We meet with Traffic Commissioners and senior officers of the DVSA, who are able to tell us what is coming. These are the highlights of November’s meeting. Please note that these are mainly future amendments, so may not be in force yet.
- The number of hours that Transport Managers will be expected to dedicate per vehicle is to be halved.
- This has always been a “rule of thumb”, which is being relaxed to take into account the growing use of technology to monitor drivers and vehicles across the industry.
- Put simply, Transport Managers can now monitor remotely more easily, and this takes far less time.
- It may well be that companies will be able to save money by reflecting these new guidelines in their applications.
- The Traffic Commissioners for England & Wales are to delegate more of their powers to the administrative staff in Leeds, so that uncontentious applications and routine amendments can be dealt with far more speedily than at present.
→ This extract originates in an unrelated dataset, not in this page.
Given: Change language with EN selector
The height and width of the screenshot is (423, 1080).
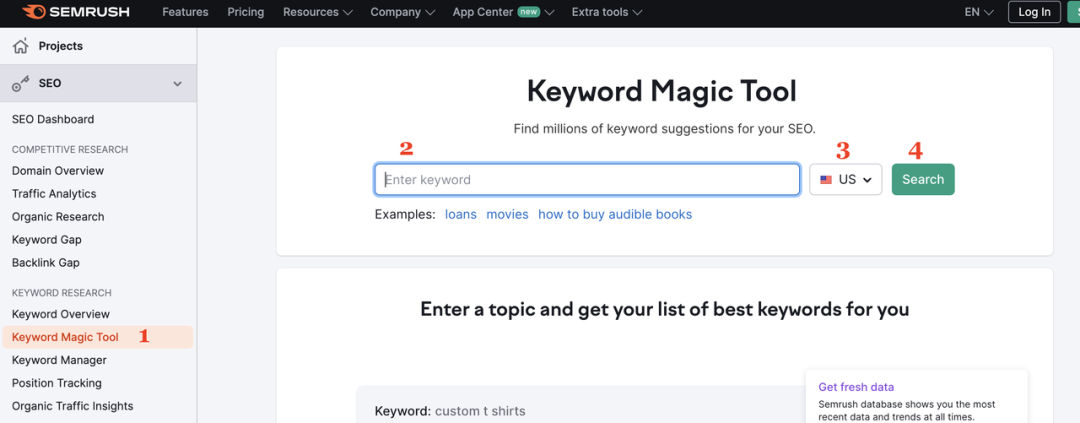Looking at the screenshot, I should point(978,12).
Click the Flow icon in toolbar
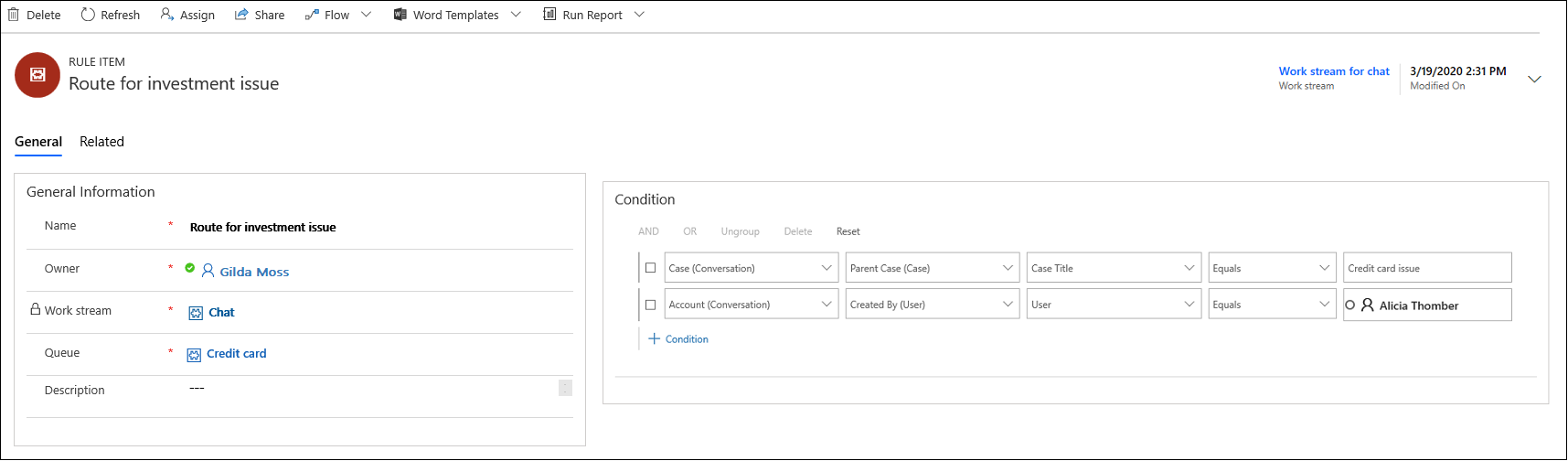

Driver & Vehicle Standards Agency
- The DVSA is trying to shift its focus more towards perceived ‘problem’ hauliers. This is to be achieved by working with industry leaders in order to develop remote monitoring systems, thereby cutting back on costly and time consuming stop checks for companies that are usually compliant.
- It is hoped that this will enable the DVSA to target resources at companies that are a concern.
- The new system is being trialed at the moment. It will see a system of desktop monitoring for compliant companies, “nudge interventions” for those about whom the agency has some minor concerns, and more serious interventions in relation to those it has real worries about.
- The DVSA hopes that in this way, non-compliant companies will be forced to improve in order to stay in business: each intervention costs companies time and money. One recent estimate put the cost to the haulier of each roadside encounter at £4-5,000.
- One recent example of this sort of targeting saw every unit belonging to a single foreign company being pulled over simultaneously!